October 13, 1994|MICHAEL GRANBERRY | TIMES STAFF WRITER

SAN DIEGO — A kidney transplant operation involving two newlyweds was postponed Wednesday when a radiologist performing a routine test on the Mission Viejo donor nicked an artery in her left kidney, imperiling her ability to donate either kidney to her husband.

A Sharp Memorial Hospital official said there is a chance the organ transplant may be canceled as a result of the injury to 45-year-old Victoria Ingram-Curlee, who was scheduled to donate her right kidney Wednesday to Randall Curlee, 46, a gravely ill diabetic whom she had married in the hospital chapel 24 hours earlier.

Dr.
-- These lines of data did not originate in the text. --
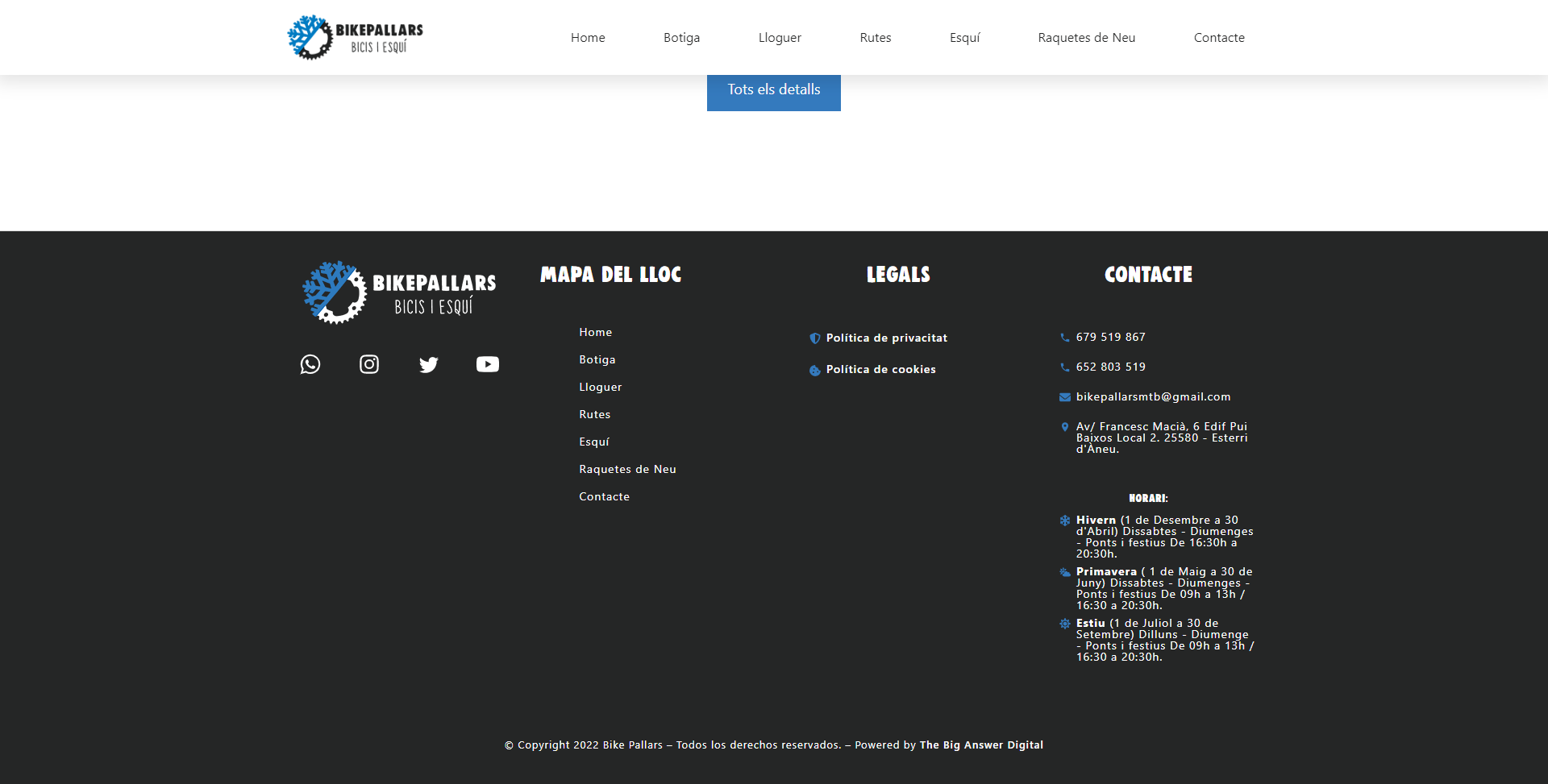
Task: Call the 652 803 519 phone number
Action: (x=1110, y=367)
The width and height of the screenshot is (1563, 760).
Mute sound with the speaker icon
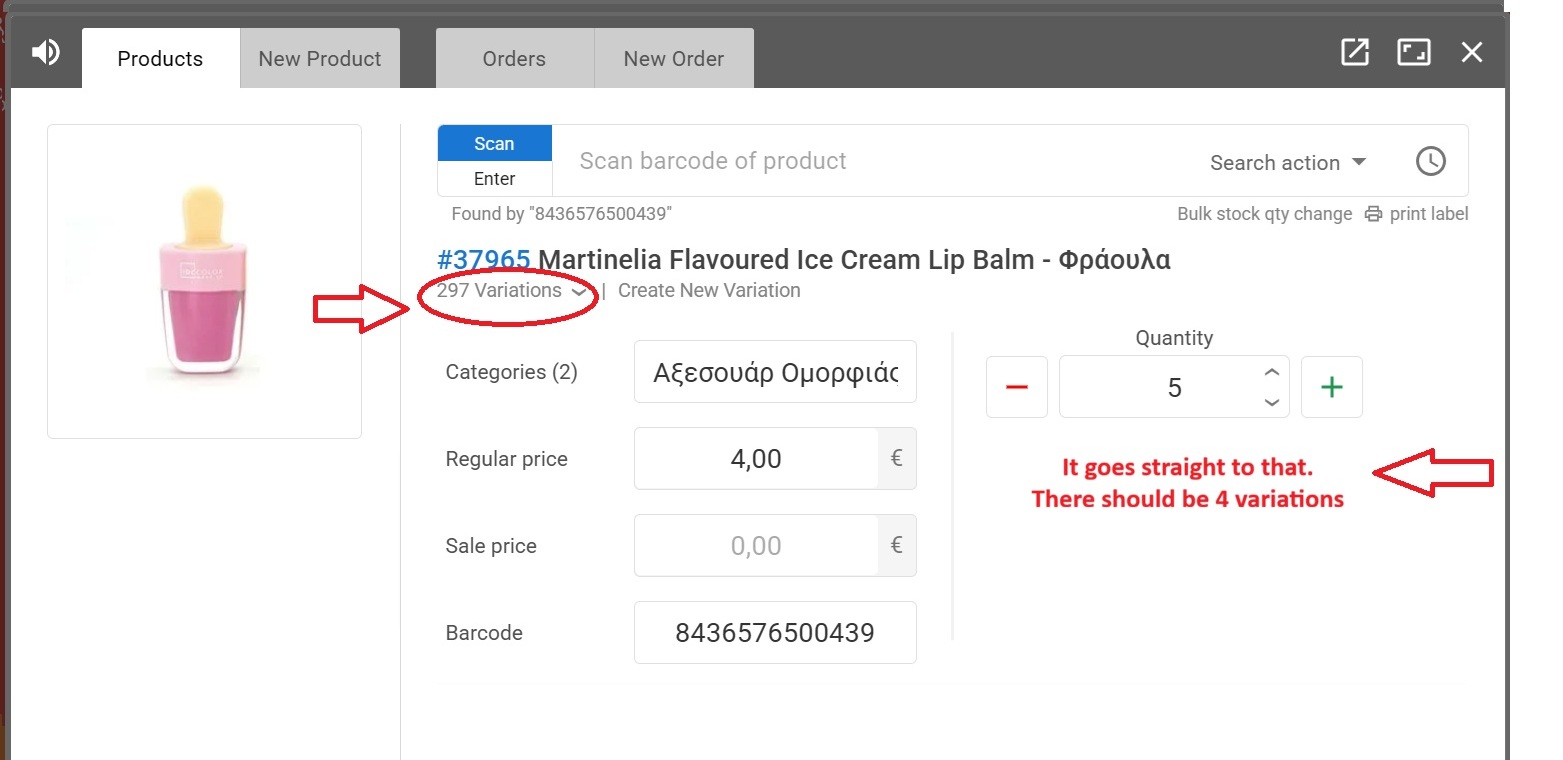(x=45, y=53)
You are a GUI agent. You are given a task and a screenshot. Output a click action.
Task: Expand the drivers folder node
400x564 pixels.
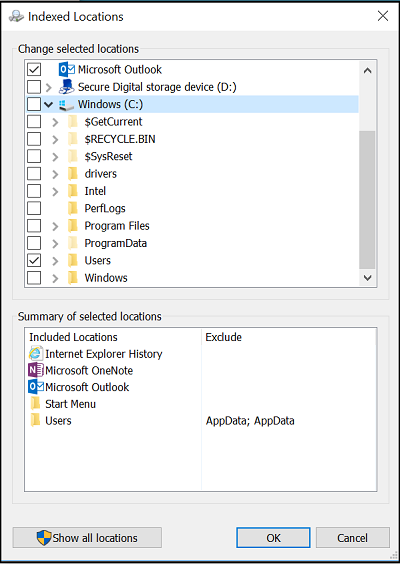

Robert Mendez, renal transplantation director at Sharp Memorial, said she will need three to four weeks to heal before surgeons can determine whether she remains the almost-perfect donor for Curlee.

Mendez said Wednesday's events produced a 25% to 35% chance that Ingram-Curlee will not be able to donate either kidney to Curlee, who needs the new organ because of his advanced diabetes.

"I am very disappointed . . . (but) it's just a minor setback," Ingram-Curlee said. "I'll heal quickly and we'll proceed as planned.

The couple's unusual romance had captured the nation's imagination.

Mendez said the incident occurred during an "X-ray assessment" of Ingram-Curlee's left kidney, which doctors needed to evaluate before they could remove and transplant her right one.

The incident occurred during an arteriogram, a procedure designed to "assess the normalcy of the kidneys, the anatomy of the kidneys," Mendez said.

But when the radiologist--whom Mendez identified as Dr. Harold Coons--began his "routine preoperative procedure" at 8 a.m. Wednesday, 6 1/2 hours before surgery, he discovered that blood flowed through three arteries in Ingram-Curlee's left kidney, rather than the usual one, Mendez said.

Coons inserted a narrow catheter tube into the arteries in order to inject a dye that would help him evaluate how well blood flowed through those vessels, Mendez said.

"During the assessment of these arteries, a small accessory artery . . . was nicked, partially compromising the blood supply to a lower area of the kidney," Mendez said.